**Cel ćwiczenia**
Odpowiedz na pytania do fragmentu dyskusji zamieszczonego poniżej.
1. Jakie powiedzenie przytacza autor wpisu oznaczonego numerem 83?
2. Co według zdania zaczynającego się od słów „Prawo czy miłosierdzie” wybierze mądry?
3. Co autor wpisu oznaczonego numerem 84 szanuje jeszcze bardziej niż wolny wybór?

Czy katolik jest lepszym człowiekiem?

83
Jim Skalniak pisze: Tutaj, jak rozumiem, za obraźliwe uznałeś to, że Twoją wiarę uważam za absurd. Cóż... Nie chciałem obrazić
nie, widzisz, czytasz i nie myślisz jak ja. Uważam, że każdy człowiek ma wolny wybór, może wierzyć w co chce, byle nie krzywdził tym innych, należy prawo do poglądów uszanować i uszanować prawo do niezgadzania się z poglądami innych, ale co do chorych psychicznie to babola walnąłeś, Psch. nie równa się zły, głupi, okrutny, powiedzenie - wszyscy mają świra, ale prawie wszyscy potrafią go ukryć - oddaje stan rzeczy, a francuzów nie lubię z pobudek czysto osobistych, więc mi nie szkoda.
Prawo czy miłosierdzie, mądry wybierze to drugie wypełniając to pierwsze.

Czy katolik jest lepszym człowiekiem?

84
Nigdy nie mówiłem i nie pisałem, że "Psch. nie równa się zły, głupi, okrutny". Czasami to się łączy, ale częściej nie. A wolny wybór szanuję, a nie krzywdzenie innych szanuję jeszcze bardziej niż wolny wybór. Pod tym względem nie ma między nami żadnej sprzeczności.

**Zapisane dane**
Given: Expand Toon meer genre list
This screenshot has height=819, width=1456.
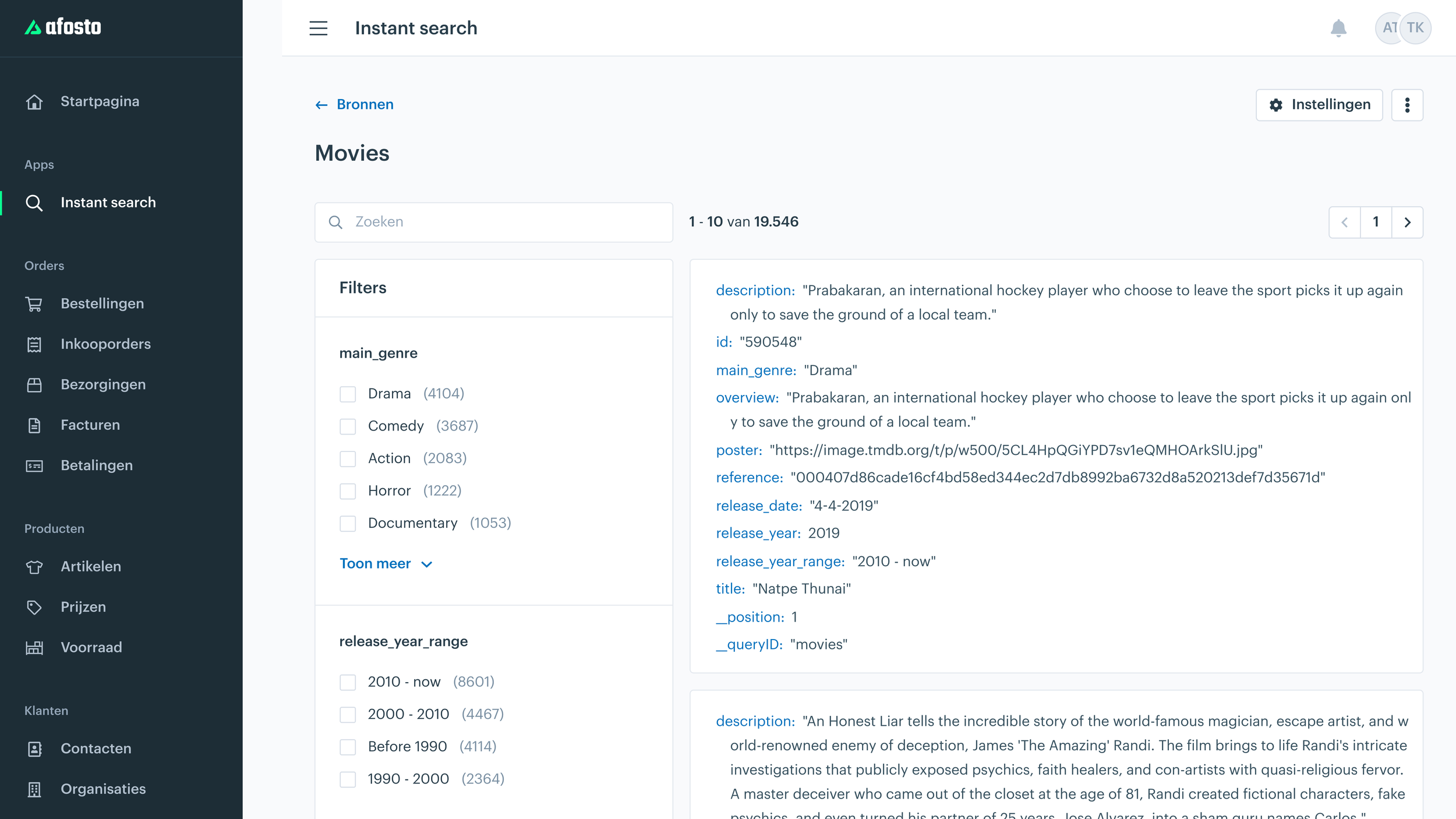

**Wynik ćwiczenia**
1. Autor przytacza powiedzenie „wszyscy mają świra, ale prawie wszyscy potrafią go ukryć”.
2. Mądry wybierze miłosierdzie, wypełniając przy tym prawo.
3. Autor jeszcze bardziej szanuje niekrzywdzenie innych.